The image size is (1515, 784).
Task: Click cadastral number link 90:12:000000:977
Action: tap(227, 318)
------------------------------------------------------------------------
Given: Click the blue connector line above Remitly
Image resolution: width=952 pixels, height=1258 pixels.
------------------------------------------------------------------------
### Aim of the task
Retype, exactly and in full, the lines above from the one containing "Given: Click the" through the one containing "Image resolution: width=952".

### Exercise response
Given: Click the blue connector line above Remitly
Image resolution: width=952 pixels, height=1258 pixels.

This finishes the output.